> _TASK TO CARRY OUT_
The listing below holds a line with "This screenshot has height=776, width=561." and a later line with "This screenshot has height=746, width=1571.". Write out those two lines and every line between them, exactly, and nothing else.

> _INPUT DATA_

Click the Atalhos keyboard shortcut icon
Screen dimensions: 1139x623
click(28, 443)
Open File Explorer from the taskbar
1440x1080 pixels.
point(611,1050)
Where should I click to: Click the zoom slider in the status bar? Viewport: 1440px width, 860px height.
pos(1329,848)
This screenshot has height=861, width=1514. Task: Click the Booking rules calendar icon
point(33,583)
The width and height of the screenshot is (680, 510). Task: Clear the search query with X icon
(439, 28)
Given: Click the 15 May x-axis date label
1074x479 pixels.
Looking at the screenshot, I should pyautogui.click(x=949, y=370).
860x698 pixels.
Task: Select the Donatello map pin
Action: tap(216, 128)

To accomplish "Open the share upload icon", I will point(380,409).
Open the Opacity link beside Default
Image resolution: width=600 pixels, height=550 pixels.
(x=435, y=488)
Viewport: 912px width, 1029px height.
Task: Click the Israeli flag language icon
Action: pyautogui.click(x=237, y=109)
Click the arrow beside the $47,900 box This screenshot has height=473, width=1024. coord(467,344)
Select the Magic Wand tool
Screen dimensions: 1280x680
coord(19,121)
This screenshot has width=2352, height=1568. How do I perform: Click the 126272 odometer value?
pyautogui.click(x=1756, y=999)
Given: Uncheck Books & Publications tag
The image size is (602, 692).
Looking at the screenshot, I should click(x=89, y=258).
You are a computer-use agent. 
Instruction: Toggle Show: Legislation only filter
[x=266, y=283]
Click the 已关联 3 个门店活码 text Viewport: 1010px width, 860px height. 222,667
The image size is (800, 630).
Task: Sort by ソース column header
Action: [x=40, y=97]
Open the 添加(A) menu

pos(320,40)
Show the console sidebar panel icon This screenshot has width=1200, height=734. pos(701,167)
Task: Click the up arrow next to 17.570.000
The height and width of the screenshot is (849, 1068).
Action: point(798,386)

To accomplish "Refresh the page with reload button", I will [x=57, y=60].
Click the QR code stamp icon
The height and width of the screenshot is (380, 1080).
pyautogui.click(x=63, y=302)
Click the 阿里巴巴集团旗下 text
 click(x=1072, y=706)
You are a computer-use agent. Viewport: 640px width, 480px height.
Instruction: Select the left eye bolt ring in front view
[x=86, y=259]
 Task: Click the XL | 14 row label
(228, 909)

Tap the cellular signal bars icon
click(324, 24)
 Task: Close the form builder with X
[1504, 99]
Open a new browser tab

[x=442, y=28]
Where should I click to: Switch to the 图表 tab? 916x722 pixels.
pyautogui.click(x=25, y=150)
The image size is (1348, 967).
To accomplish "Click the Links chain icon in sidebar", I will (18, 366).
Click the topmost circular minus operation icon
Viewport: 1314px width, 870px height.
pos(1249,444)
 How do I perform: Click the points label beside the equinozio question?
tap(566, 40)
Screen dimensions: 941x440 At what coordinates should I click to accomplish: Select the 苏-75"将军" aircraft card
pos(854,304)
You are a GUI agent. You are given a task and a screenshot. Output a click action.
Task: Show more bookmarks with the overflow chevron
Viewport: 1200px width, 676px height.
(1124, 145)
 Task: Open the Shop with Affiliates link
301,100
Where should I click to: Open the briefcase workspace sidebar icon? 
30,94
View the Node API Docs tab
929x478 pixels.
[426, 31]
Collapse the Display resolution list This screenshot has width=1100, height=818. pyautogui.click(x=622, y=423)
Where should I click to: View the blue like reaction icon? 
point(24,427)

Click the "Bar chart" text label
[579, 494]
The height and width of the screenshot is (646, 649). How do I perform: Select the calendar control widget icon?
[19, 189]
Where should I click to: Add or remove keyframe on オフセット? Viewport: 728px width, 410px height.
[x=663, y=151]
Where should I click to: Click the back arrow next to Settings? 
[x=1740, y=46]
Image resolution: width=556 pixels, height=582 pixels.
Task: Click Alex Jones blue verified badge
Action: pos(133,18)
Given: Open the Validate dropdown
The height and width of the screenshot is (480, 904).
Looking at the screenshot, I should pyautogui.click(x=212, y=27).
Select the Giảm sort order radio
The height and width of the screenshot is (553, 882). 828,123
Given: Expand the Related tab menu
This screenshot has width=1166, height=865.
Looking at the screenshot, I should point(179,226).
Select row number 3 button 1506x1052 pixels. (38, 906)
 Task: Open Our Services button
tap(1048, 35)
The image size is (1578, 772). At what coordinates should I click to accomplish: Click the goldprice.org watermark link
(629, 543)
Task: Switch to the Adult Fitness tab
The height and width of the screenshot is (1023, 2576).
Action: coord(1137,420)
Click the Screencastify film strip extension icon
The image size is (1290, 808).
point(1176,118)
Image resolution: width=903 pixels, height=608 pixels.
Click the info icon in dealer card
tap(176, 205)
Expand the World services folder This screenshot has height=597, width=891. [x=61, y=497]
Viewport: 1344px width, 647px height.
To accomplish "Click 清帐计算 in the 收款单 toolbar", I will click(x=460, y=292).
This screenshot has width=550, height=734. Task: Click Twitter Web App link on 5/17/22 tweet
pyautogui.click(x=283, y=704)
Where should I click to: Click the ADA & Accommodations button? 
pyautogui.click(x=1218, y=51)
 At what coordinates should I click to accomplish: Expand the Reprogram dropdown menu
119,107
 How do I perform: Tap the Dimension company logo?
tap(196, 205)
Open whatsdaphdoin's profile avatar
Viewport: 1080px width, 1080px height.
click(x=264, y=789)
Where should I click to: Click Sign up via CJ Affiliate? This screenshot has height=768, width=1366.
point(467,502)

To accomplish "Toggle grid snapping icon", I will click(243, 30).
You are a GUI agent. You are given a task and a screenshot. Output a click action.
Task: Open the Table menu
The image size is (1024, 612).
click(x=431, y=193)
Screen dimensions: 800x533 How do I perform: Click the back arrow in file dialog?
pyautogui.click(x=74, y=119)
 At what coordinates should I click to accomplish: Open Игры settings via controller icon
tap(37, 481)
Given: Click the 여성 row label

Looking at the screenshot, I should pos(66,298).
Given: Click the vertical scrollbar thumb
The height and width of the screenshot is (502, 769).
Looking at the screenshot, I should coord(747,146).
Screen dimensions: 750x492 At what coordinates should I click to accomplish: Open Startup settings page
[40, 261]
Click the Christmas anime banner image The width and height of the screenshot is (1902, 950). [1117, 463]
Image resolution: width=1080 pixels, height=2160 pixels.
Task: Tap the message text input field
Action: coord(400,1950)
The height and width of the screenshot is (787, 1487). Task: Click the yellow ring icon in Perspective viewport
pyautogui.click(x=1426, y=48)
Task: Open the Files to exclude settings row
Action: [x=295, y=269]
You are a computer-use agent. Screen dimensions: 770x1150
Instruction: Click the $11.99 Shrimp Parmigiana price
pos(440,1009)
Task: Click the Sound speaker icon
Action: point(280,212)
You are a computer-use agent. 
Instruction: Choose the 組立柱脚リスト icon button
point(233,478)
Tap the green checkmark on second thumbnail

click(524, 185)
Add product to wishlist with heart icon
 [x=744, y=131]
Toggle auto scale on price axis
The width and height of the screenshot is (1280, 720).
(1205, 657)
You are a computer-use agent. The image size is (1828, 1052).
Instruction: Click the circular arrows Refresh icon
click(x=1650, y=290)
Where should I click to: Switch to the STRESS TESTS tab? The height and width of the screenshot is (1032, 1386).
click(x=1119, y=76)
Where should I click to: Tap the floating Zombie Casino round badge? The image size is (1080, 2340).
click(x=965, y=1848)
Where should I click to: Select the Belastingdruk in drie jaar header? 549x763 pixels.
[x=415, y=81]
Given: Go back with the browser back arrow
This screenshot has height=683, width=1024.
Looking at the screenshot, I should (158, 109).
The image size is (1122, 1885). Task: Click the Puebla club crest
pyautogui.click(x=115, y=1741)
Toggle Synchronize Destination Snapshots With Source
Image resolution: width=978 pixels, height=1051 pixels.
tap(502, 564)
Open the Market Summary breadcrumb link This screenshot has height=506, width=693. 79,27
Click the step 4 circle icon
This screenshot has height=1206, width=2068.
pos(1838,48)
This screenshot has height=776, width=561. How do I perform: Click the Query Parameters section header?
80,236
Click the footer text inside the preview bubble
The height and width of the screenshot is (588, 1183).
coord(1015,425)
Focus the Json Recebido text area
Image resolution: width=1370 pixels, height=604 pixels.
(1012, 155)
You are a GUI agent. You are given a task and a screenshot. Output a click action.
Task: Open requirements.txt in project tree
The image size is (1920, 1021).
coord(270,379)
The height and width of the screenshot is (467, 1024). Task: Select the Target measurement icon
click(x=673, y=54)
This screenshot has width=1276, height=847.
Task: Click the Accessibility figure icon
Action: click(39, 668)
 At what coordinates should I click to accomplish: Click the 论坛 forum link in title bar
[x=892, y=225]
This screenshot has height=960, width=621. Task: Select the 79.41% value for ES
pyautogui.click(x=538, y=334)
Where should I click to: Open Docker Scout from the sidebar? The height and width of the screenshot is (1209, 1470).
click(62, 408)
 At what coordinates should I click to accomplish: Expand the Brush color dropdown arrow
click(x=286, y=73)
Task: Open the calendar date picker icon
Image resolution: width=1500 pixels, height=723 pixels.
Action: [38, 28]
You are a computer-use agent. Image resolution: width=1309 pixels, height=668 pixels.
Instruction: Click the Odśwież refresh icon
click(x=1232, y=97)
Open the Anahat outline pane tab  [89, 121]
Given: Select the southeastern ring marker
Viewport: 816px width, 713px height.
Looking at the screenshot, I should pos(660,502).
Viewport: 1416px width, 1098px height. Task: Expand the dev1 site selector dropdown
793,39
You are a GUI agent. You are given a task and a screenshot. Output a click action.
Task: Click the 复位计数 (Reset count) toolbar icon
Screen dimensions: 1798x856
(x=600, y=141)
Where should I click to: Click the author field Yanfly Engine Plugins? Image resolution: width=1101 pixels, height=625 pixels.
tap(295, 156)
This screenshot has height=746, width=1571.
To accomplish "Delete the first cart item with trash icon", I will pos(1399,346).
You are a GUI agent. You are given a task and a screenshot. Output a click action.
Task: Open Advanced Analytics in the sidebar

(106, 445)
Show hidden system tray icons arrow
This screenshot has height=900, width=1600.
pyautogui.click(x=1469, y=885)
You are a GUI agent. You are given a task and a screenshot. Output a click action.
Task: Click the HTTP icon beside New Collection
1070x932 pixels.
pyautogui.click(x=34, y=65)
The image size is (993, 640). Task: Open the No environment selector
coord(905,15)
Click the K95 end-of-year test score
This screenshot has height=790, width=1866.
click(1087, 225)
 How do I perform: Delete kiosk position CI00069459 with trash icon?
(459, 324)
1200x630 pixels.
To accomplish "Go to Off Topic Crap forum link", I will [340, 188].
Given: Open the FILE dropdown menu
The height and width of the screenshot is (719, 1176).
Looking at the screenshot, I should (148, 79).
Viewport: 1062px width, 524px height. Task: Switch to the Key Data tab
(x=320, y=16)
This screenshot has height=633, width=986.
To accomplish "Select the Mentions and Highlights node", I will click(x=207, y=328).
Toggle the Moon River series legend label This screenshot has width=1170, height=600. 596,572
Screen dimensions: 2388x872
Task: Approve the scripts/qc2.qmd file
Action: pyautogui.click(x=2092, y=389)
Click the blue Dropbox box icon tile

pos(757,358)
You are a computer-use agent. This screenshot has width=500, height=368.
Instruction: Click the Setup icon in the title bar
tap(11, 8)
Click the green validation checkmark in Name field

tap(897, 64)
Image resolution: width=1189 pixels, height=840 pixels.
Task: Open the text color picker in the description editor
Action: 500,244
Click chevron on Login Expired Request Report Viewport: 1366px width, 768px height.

> _WRITTEN ANSWER_
This screenshot has height=776, width=561. How do I perform: Click the Query Parameters section header?
80,236
Click the footer text inside the preview bubble
The height and width of the screenshot is (588, 1183).
coord(1015,425)
Focus the Json Recebido text area
Image resolution: width=1370 pixels, height=604 pixels.
(1012, 155)
You are a GUI agent. You are given a task and a screenshot. Output a click action.
Task: Open requirements.txt in project tree
The image size is (1920, 1021).
coord(270,379)
The height and width of the screenshot is (467, 1024). Task: Select the Target measurement icon
click(x=673, y=54)
This screenshot has width=1276, height=847.
Task: Click the Accessibility figure icon
Action: click(39, 668)
 At what coordinates should I click to accomplish: Click the 论坛 forum link in title bar
[x=892, y=225]
This screenshot has height=960, width=621. Task: Select the 79.41% value for ES
pyautogui.click(x=538, y=334)
Where should I click to: Open Docker Scout from the sidebar? The height and width of the screenshot is (1209, 1470).
click(62, 408)
 At what coordinates should I click to accomplish: Expand the Brush color dropdown arrow
click(x=286, y=73)
Task: Open the calendar date picker icon
Image resolution: width=1500 pixels, height=723 pixels.
Action: [38, 28]
You are a computer-use agent. Image resolution: width=1309 pixels, height=668 pixels.
Instruction: Click the Odśwież refresh icon
click(x=1232, y=97)
Open the Anahat outline pane tab  [89, 121]
Given: Select the southeastern ring marker
Viewport: 816px width, 713px height.
Looking at the screenshot, I should pos(660,502).
Viewport: 1416px width, 1098px height. Task: Expand the dev1 site selector dropdown
793,39
You are a GUI agent. You are given a task and a screenshot. Output a click action.
Task: Click the 复位计数 (Reset count) toolbar icon
Screen dimensions: 1798x856
(x=600, y=141)
Where should I click to: Click the author field Yanfly Engine Plugins? Image resolution: width=1101 pixels, height=625 pixels.
tap(295, 156)
This screenshot has height=746, width=1571.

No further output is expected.